What makes incidents like this so instructive is not a single point of failure, but the alignment of several simultaneous failures. OSHA outlines the Hierarchy of Controls (see Figure 1) as a general approach for safeguarding hazards that exist in a design. Other than elimination, which is often hard to accomplish, controls are meant to reduce either the probability of hazard exposure or the severity of the hazard, but rarely remove the hazard entirely. In the case of the chainsaw, the tool’s whole purpose is to spin a chain to cut, so the hazard of the spinning chain cannot be eliminated or substituted.

Rather, other controls like the chain brake (an engineering control), training and procedures (administrative controls), and PPE are utilized to reduce the hazard to an acceptable level. Therefore, the combination of safeguards is what makes the product fit for use, and overriding or ignoring any of them can result in injury or increase the severity of the injury.

In this case, training and procedural adherence also played a role in causing the chain saw incident. These administrative controls are used to reduce the probability of occurrence, usually in conjunction with engineering safeguards like the chain brake feature. S-E-A gathered data that showed the chainsaw instructions and warnings associated with the tool were not followed, and the operator lacked sufficient task-specific training. Although the user was an experienced handyman, experience alone did not mitigate risk, highlighting a common gap between familiarity and proper use.

Additionally, the investigation uncovered that PPE was not used during the incident. While normally the last control used to mitigate risk, higher level controls aren’t always feasible, so PPE is added to reduce the risk even more. The removal of PPE increases the severity of the hazard, which was the resulting injury. If used, the PPE would have reduced the severity of the injury.

Finally, compounding these factors was a more fundamental issue: the tool itself was not the right choice for the task. Even when functioning as designed, using an inappropriate tool introduces avoidable hazards.

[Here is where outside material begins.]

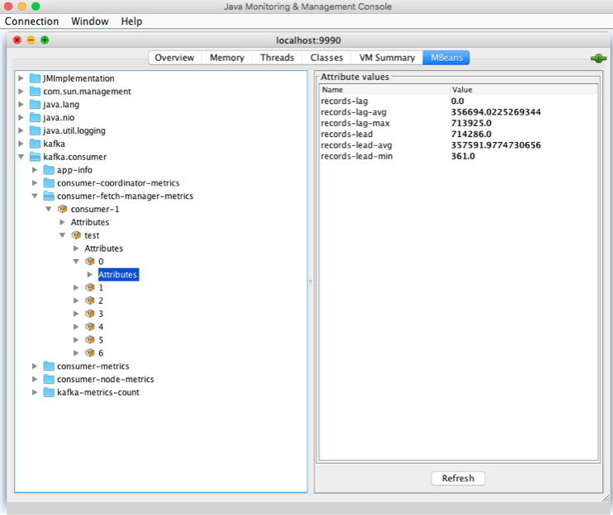
Task: Expand the JMImplementation tree node
Action: [21, 78]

The Value of Comprehensive Investigation

What ultimately brings clarity to these situations is the depth of analysis. In this case, investigators employed a combination of site documentation, biomechanical assessment, and scenario modeling to reconstruct the sequence of events in addition to the design and safeguarding analyses. The findings were presented to the jury, along with a 3D simulation of the incident used in a demonstrative (Figures 2 and 3).

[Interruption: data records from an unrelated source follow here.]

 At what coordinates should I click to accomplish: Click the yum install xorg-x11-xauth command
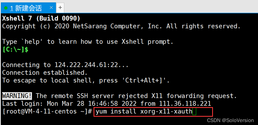143,111
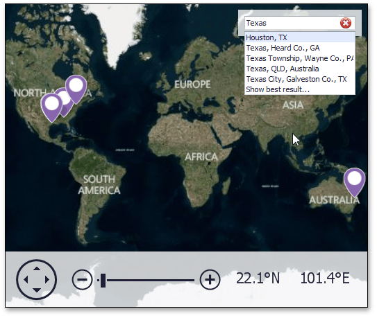Pan the map down with arrow
This screenshot has width=377, height=318.
(37, 290)
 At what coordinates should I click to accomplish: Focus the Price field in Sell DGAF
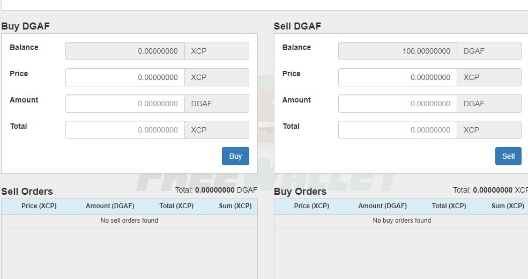tap(398, 77)
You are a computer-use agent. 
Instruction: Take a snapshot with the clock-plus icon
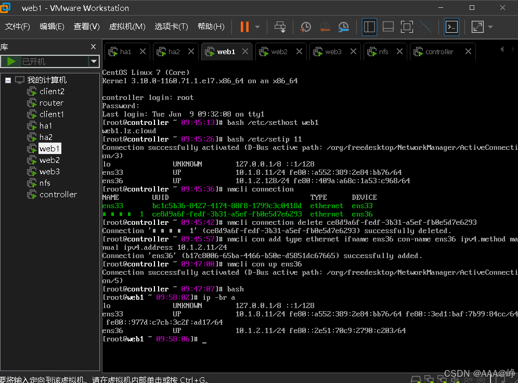pos(306,27)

(Figure 2) 3D model of accident site, including the worker depicted with proper PPE, chainsaw and the environment, to demonstrate causative scenario to jury how proper PPE could have helped avoid injury altogether.

(Figure 3) 3D model of accident site, including the worker without PPE, chainsaw and the environment.

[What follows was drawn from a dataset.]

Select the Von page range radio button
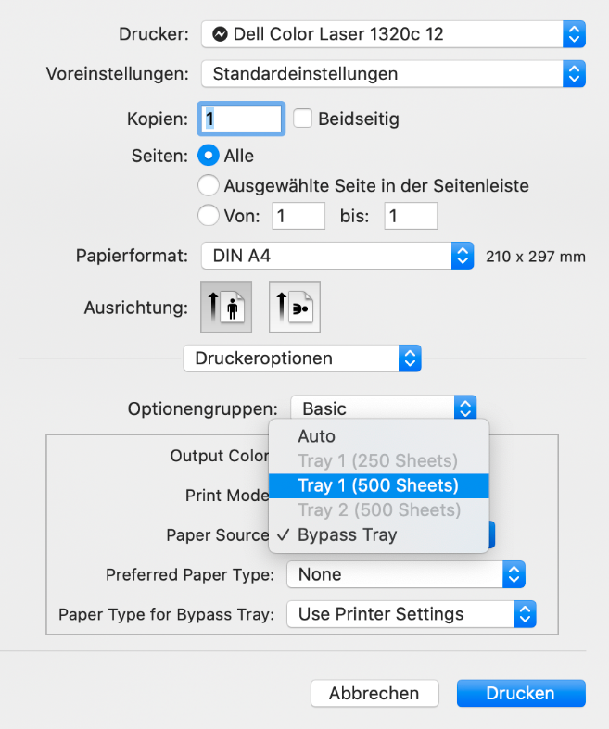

This approach moves beyond surface-level conclusions and answers a more meaningful question: not just what happened, but why it happened the way it did.

For forensic investigations, that distinction is critical. Because risk reduction responsibility is shared between the user, manufacturer, and employer, why an incident occurs can assist in determining who was not doing their part in reducing the existing risks.


How to Know if the Product is the Problem?

Perhaps the most important conclusion from the investigation was that the chainsaw met all applicable industry standards and was considered reasonably safe for its intended use.

This finding is paramount.

In many incidents, attention quickly turns to product design or manufacturing defects. But as this case demonstrates, adherence with standards does not eliminate risk when tools are misused or safeguards are overridden.

That also means that simply the existence of an incident like the chainsaw is not enough data to say whether a product is reasonably safe. An in-depth analysis is required to investigate the tool’s intended design, product materials, safety standards, used condition, operator’s experience, and injury mechanics refute or validate any alleged claims against the product. S-E-A’s experience in design, testing, and evaluation of products like power tools makes it a valuable partner in investigating incidents with alleged product malfunction or defects and can help find the truth of the incident using facts, data, and science.